BLUETS by Maggie Nelson is one of the best nonfiction books that I have ever read. I loved it so much I painted it on a giant piece of cardboard.
There are few ways that I consume creative nonfiction on my own; usually, if I'm ever occupied with it, it's via podcasts or video interviews with authors I admire. (I've seen almost every interview with Neil Gaiman that YouTube has to offer.) This semester, however, I enrolled myself in a creative nonfiction class through my school's honors college and my instructor, Daisy Pitkin, has changed my outlook on the entire genre.

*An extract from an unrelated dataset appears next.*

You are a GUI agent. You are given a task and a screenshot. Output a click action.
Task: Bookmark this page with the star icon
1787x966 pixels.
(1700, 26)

Our first book-length text was BLUETS. It's a collection of little paragraph-long vignettes revolving around the color blue. Not all of them are about the color; many are about the feeling of blue, or the memory of blue, or the reflections of blue. It's a book about Nelson's former lover, leftover feelings, and interactions with the color blue throughout the several years it took her to finish the novel. I'm utterly enthralled in this book and it's one of the few books I've ever checked out from a library that I intend to purchase sometime in the near future (others of these borrowed-turned-owned include THE SISTERS GRIMM series by Michael Buckley when I was 11 and a collection of Shakespeare books I decided I should own if I want to be an English teacher).

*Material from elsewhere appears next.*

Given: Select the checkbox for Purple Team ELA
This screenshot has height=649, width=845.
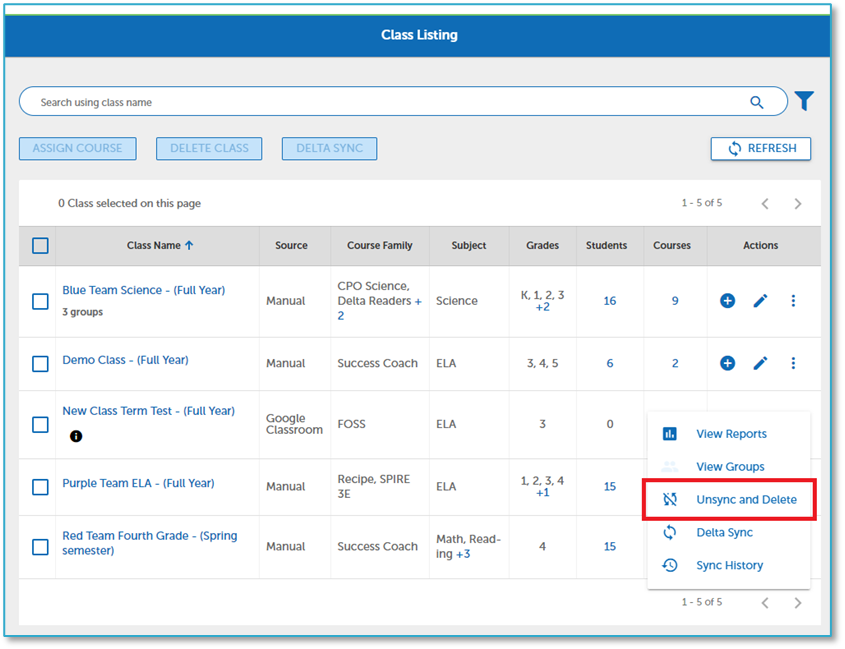Looking at the screenshot, I should coord(40,486).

The vignettes in this book fall under seven categories – collected by myself and my classmates – of "themes" that inspired them. But I'm not sure that "theme" is the right word. Inspiration? Muses? General mild idea? Regardless, each vignette can be categorized as:
2. Science/Psychology
3. Art/Music/Poetry
4. Philosophy/Literature/Social Theory
5. Faith?Religion/The Divine
6. Outside Oracular Voice/Your personal sage friend or relative
7. Mythology/History
Even if they aren't specifically narrative, most of the vignettes are strengthened by personal anecdote. All of the vignettes that I chose to bookmark for in-class discussion were similarly quippy, didactic or matter-of-fact. I found myself attracted in particular to literary/historical references that I recognized from other schoolwork. I love boldness, pithiness, and the trope of the lecture.
The book is, in its essence, about suffering. And we can only endure these hard things, these bluets, because we are a species unique in its ability to suffer. If we do not suffer then we are animal, more animal than we started as: say we are now 76% water and 24% animal. Without the suffering we're 76% water, 36% animal.
(Without suffering, we overflow.)
Below are my favorite bluets. Enjoy.
"177. Perhaps it is becoming clearer why I felt no romance when you told me that you carried my last letter with you, everywhere you went, for months on end, unopened. This may have served some purpose for you, but whatever it was, surely it bore little resemblance to mine. I never aimed to give you a talisman, an empty vessel to flood with whatever longing, dread, or sorrow happened to be the day's mood. I wrote it because I had something to say to you.
188. How often I've imagined the bubble of body and breath you and I made, even though by now I can hardly remember what you look like, I can hardly see your face.
119. My friend was a genius before her accident, and she remains a genius now. The difference is that these days it is nearly impossible to discount her pronouncements. Something about her condition has bestowed upon her the quality of an oracle, perhaps because now she generally stays in one place, and one must go unto her. Eventually you will have to give up this love, she told me one night while I made us dinner. It has a morbid heart.
66. Yesterday I picked up a speck of blue I'd been eyeing for weeks on the ground outside my house, and found it to be a poison strip for termites. Noli me tangere, it said, as some blues do. I left it on the ground.
18. A warm afternoon in early spring, New York City. We went to the Chelsea Hotel to fuck. Afterward, from the window of our room, I watched a blue tarp on a roof across the way flap in the wind. You slept, so it was my secret. It was a smear of the quotidian, a bright blue flake amidst all the dank providence. It was the only time I came. It was essentially our lives. It was shaking.
42. Sitting in my office before teaching a class on prosody, trying not to think about you, about my having lost you. But how can it be? How can it be? Was I too blue for you. Was I too blue. I look down at my lecture notes: Heártbréak is a spondee. Then I lay my head down on the desk and start to weep. –Why doesn't this help?"